» EXERCISE OBJECTIVE
Would you please restate every record exactly as written?
:: DATA TO PROCESS
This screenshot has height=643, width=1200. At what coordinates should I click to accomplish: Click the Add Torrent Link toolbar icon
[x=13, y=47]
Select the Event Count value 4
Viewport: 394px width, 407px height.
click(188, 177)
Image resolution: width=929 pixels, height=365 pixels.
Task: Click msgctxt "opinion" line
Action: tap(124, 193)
::::
» RESULT OF THIS TASK
This screenshot has height=643, width=1200. At what coordinates should I click to accomplish: Click the Add Torrent Link toolbar icon
[x=13, y=47]
Select the Event Count value 4
Viewport: 394px width, 407px height.
click(188, 177)
Image resolution: width=929 pixels, height=365 pixels.
Task: Click msgctxt "opinion" line
Action: tap(124, 193)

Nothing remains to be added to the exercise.